Auteur(s) : Éric Vandaële

Fonctions : Le Fougerais
44850 Saint-Mars-du-Désert

Le monépantel est le chef de file des dérivés d’amino-acétonitrile. Son emploi est recommandé une fois par an chez les ovins pour lutter contre la résistance aux autres antiparasitaires.

Novartis commence la commercialisation de sa nouvelle molécule nématocide : le monépantel (Zolvix®). Pour le moment, les indications de cet anthelminthique sont restreintes aux moutons avec pour principal objectif la lutte ou la prévention de l’émergence des résistances aux autres classes antiparasitaires.

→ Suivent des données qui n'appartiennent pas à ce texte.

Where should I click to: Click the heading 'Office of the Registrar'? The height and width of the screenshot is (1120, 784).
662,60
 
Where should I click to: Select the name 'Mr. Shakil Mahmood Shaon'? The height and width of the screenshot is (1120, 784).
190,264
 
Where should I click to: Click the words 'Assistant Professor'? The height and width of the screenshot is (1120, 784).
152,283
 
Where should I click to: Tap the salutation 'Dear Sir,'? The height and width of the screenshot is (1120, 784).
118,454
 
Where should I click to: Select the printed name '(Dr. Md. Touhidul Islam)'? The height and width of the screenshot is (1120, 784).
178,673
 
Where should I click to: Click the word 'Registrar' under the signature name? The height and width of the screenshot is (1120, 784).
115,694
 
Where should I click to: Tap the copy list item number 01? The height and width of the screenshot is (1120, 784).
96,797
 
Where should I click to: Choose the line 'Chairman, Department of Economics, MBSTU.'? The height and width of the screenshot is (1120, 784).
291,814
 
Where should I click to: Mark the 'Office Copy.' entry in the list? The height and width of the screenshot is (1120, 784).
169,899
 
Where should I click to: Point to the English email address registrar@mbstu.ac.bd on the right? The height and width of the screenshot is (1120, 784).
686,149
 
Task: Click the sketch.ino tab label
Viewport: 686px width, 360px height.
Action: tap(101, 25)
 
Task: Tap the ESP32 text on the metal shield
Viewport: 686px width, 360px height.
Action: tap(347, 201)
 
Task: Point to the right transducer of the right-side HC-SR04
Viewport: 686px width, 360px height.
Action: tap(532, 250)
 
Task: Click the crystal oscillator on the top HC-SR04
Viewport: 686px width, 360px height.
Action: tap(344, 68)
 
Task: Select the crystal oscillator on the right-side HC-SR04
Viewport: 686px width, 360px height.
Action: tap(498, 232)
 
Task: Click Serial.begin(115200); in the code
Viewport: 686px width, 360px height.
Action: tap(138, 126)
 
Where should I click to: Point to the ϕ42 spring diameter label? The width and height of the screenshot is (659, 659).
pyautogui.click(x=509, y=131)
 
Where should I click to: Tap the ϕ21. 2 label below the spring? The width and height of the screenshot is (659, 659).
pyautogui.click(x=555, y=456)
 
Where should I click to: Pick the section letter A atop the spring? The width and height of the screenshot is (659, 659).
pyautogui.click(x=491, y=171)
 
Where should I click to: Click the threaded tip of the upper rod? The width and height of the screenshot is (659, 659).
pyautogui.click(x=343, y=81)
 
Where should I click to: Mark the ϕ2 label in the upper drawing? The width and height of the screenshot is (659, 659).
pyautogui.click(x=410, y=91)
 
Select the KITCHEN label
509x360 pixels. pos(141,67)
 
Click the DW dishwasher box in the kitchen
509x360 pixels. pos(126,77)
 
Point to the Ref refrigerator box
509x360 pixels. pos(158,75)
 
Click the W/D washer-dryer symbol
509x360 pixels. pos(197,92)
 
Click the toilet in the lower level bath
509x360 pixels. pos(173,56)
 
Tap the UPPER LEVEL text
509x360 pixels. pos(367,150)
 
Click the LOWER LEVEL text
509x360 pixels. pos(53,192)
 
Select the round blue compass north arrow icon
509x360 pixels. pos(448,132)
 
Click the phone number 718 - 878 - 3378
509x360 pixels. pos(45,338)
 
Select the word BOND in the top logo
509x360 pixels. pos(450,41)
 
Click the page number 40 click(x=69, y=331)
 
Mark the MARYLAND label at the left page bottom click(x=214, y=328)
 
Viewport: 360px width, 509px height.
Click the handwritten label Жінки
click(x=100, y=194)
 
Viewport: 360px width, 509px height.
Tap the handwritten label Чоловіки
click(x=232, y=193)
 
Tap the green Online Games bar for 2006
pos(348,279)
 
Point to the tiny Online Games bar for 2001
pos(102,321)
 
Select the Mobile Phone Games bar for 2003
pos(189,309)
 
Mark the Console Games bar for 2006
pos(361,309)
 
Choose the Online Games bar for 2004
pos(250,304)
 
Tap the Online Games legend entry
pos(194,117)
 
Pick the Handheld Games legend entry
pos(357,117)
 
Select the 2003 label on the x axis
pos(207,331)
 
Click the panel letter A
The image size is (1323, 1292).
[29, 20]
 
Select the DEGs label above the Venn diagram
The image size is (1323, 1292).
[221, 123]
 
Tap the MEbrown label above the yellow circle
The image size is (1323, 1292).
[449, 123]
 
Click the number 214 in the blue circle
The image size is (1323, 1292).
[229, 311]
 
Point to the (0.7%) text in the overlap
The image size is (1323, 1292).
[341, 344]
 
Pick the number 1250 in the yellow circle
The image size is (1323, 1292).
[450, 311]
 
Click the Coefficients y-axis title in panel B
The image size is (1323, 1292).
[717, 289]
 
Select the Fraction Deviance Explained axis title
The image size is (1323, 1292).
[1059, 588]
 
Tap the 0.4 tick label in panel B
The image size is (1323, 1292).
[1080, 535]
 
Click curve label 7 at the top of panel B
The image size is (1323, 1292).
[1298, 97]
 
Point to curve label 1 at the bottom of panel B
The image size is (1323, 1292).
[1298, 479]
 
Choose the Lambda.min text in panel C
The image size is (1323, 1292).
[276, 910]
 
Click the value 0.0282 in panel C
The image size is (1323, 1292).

Dans le domaine des anthelminthiques, ce lancement mondial est un événement. Car, depuis le lancement du premier endectocide, l’ivermectine, il y a près de 30 ans, aucune nouvelle classe d’antiparasitaires n’avait été découverte et développée dans les productions animales. En effet, les autres lactones macrocycliques (endectocides) comme la doramectine et la moxidectine partagent le même mode d’action.

La résistance antiparasitaire justifie-t-elle la recherche de nouveaux composés ?

Moins bien surveillée et médiatisée que l’antibiorésistance, la résistance aux antiparasitaires se développe chez certains nématodes, principalement chez les petits ruminants (Hæmonchus contortus, Ostertagia circumcincta, Trichostrongylus colubriformis, Cooperia curticei) et les chevaux (cyathostomes ou petits strongles). Des résistances sont notées beaucoup plus rarement chez les bovins.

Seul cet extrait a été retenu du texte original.